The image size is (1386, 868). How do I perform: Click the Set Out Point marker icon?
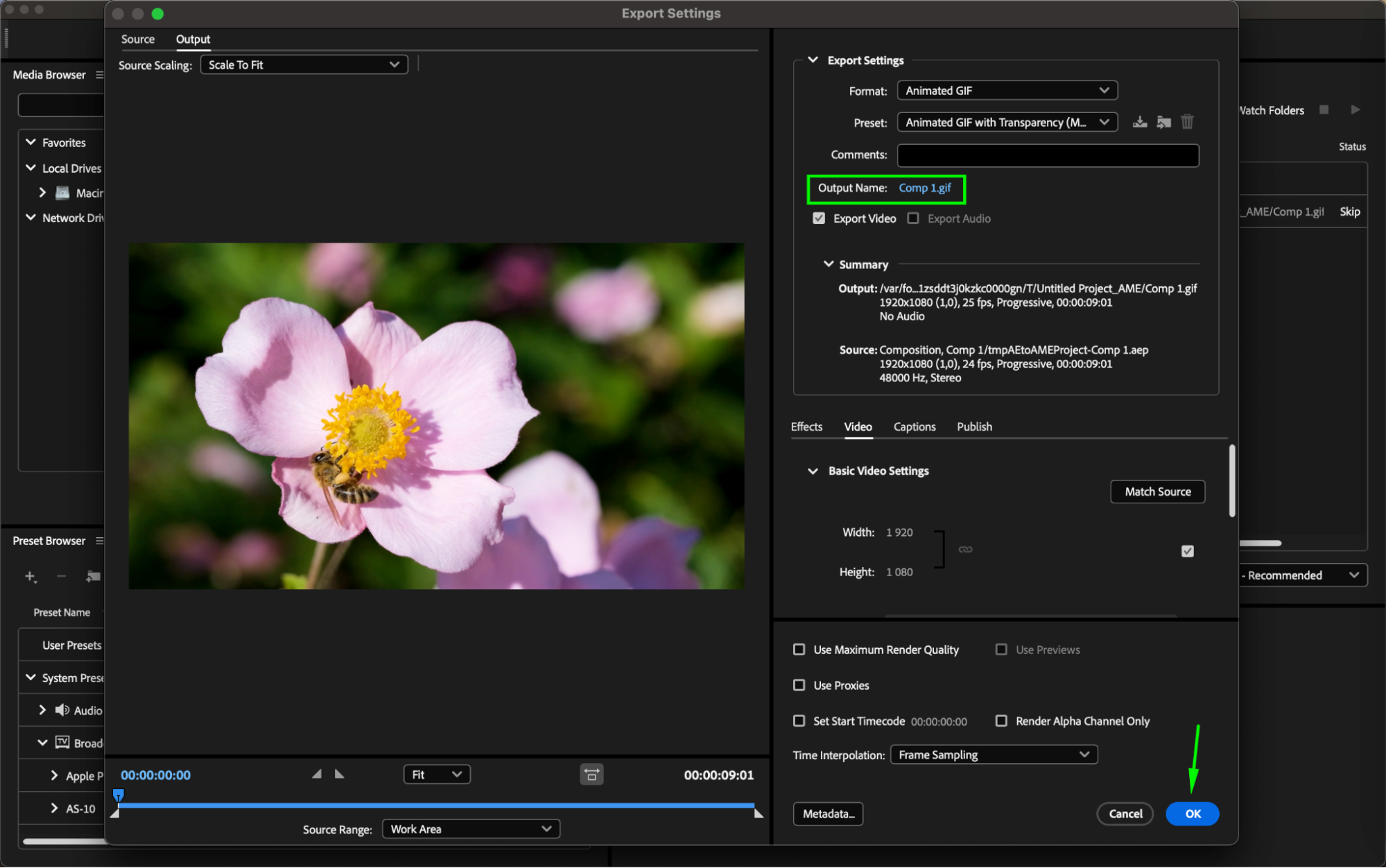click(339, 774)
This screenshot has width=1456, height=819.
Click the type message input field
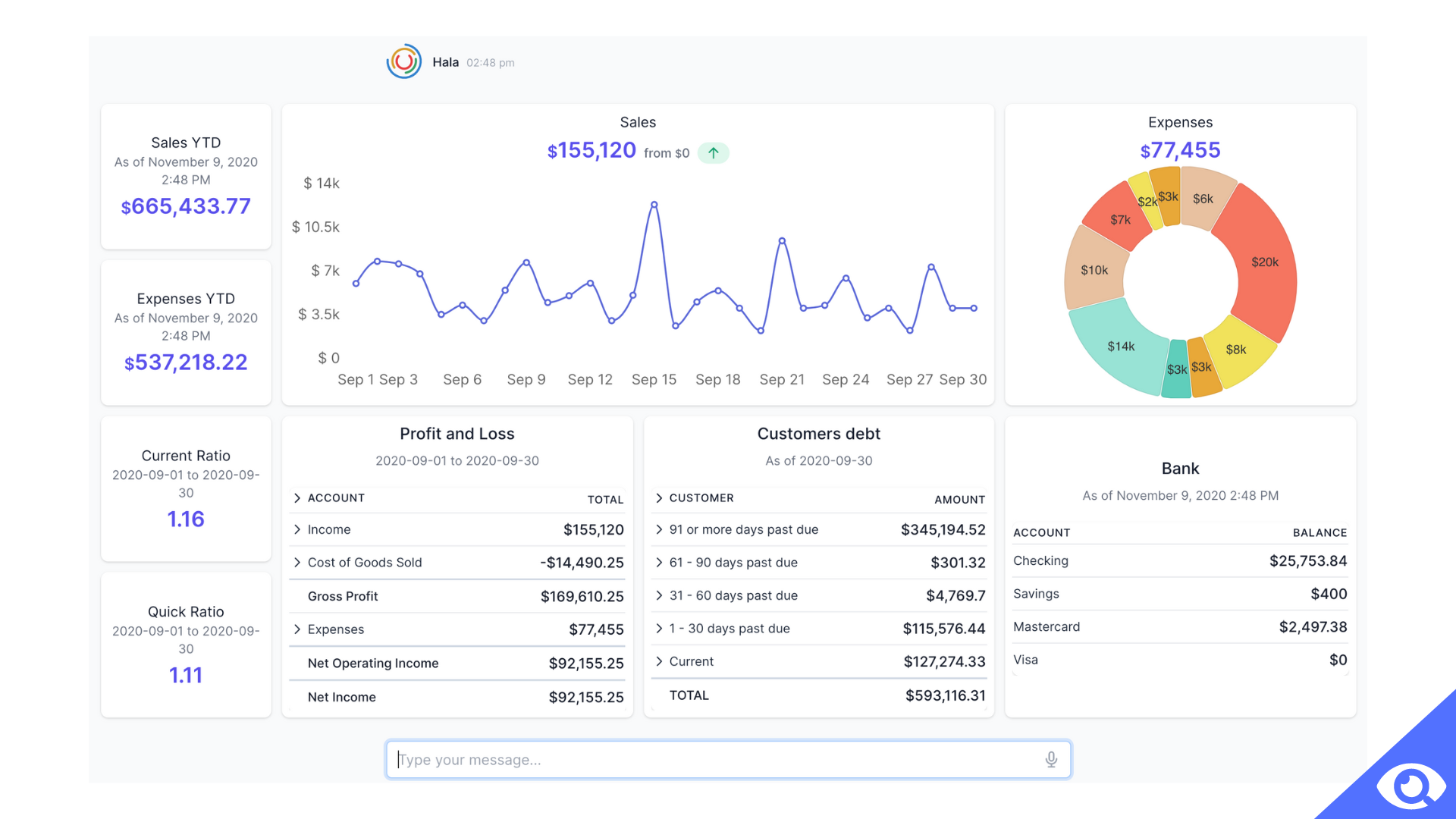[727, 758]
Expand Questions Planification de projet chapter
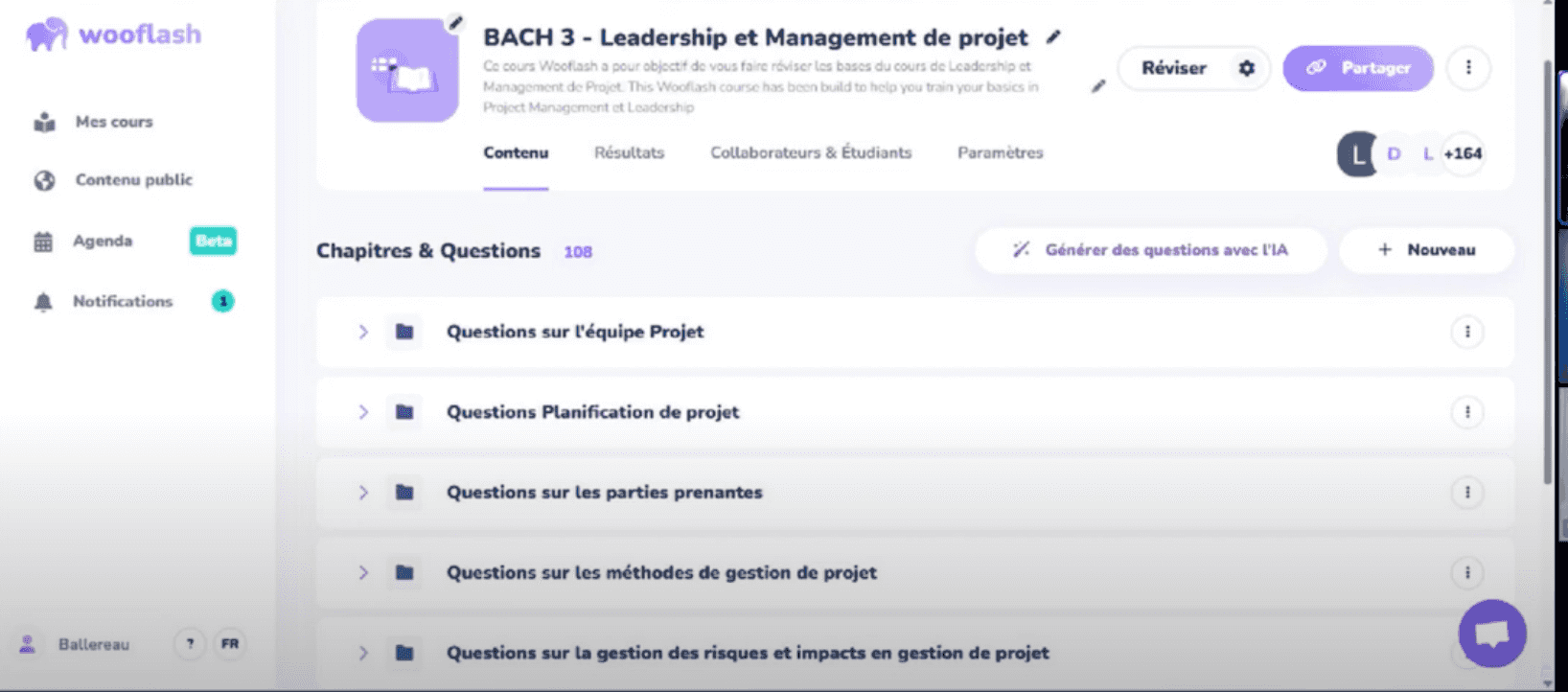Image resolution: width=1568 pixels, height=692 pixels. (x=363, y=412)
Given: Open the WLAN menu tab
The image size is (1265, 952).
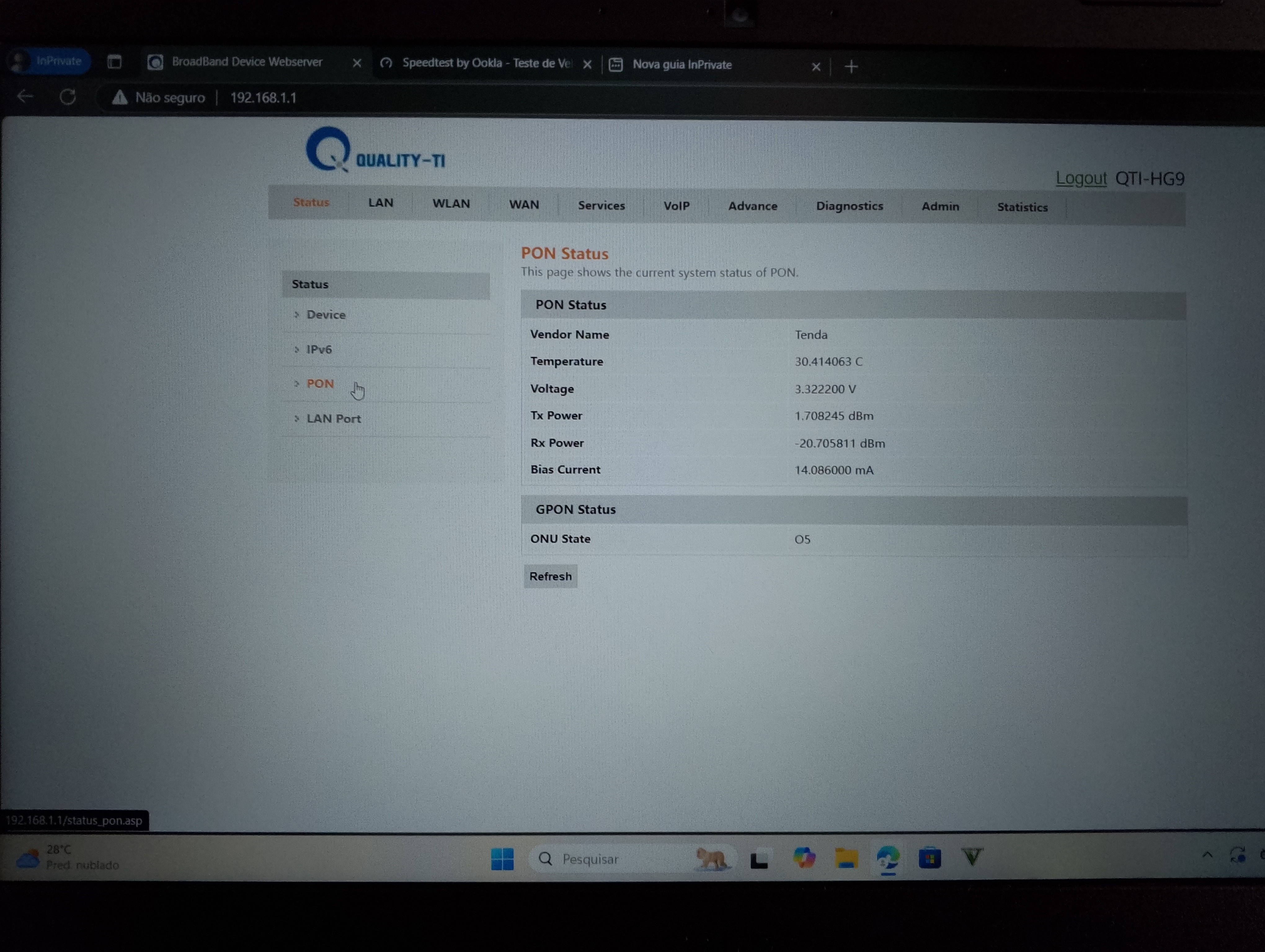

▸ Exercise directions
Write out all of the material above word for word, leaving out the pictures.

▸ Answer for the task
The image size is (1386, 868). How do I perform: Click the Set Out Point marker icon?
click(339, 774)
This screenshot has width=1456, height=819.
Click the type message input field
[727, 758]
Expand Questions Planification de projet chapter
Image resolution: width=1568 pixels, height=692 pixels. (x=363, y=412)
Given: Open the WLAN menu tab
The image size is (1265, 952).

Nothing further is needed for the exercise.